Can you repeat the rows from the line with "Given: Open Matthew Potter's photo thumbnail" to the line with "This screenshot has width=1287, height=952.", character for character?

- **EXTRACTED RECORDS**
+--

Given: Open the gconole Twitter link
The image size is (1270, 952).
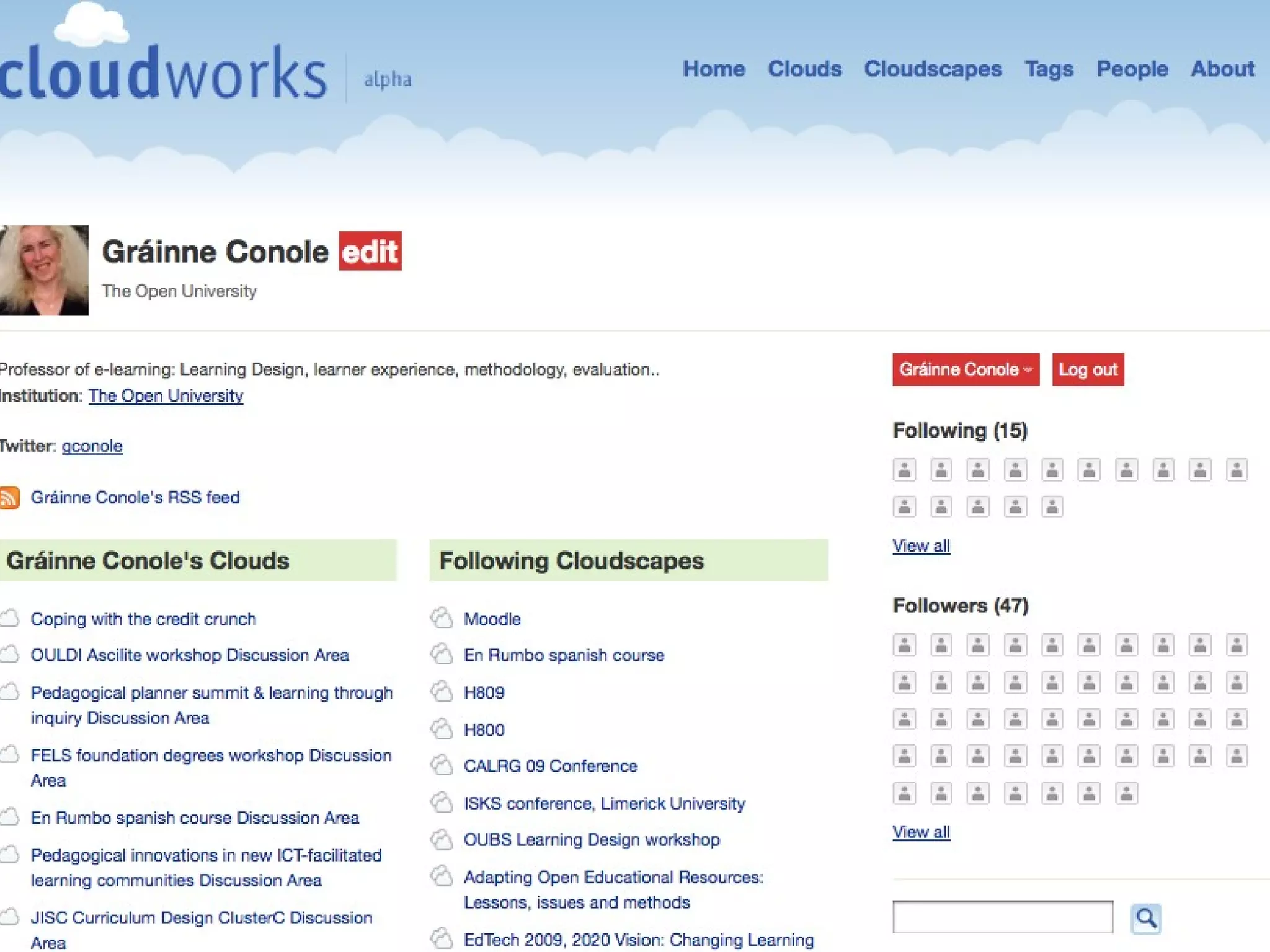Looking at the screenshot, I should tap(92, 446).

+--

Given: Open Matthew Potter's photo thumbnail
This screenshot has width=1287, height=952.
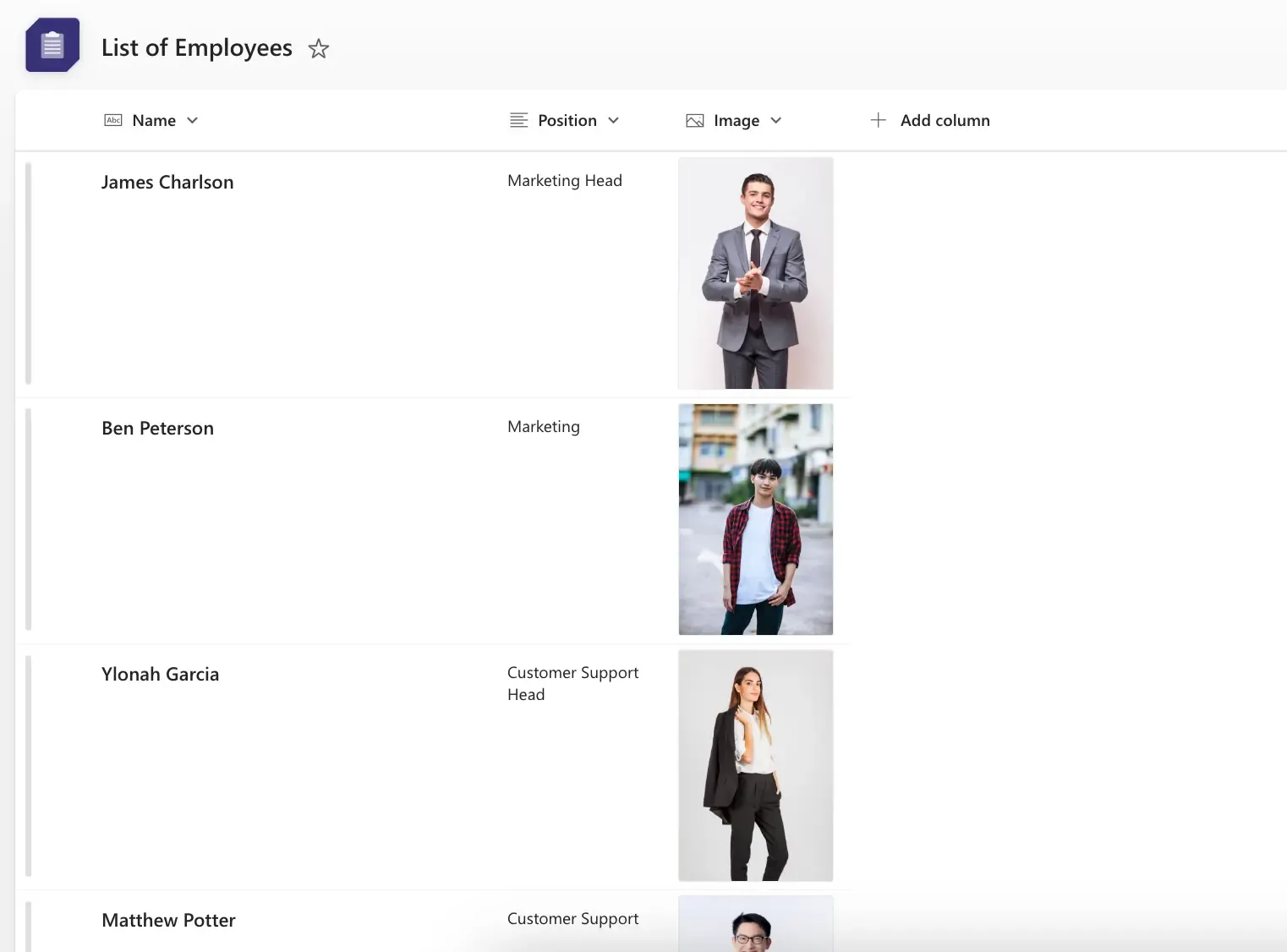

+--

- **FULL SOLUTION**
Given: Open Matthew Potter's photo thumbnail
This screenshot has width=1287, height=952.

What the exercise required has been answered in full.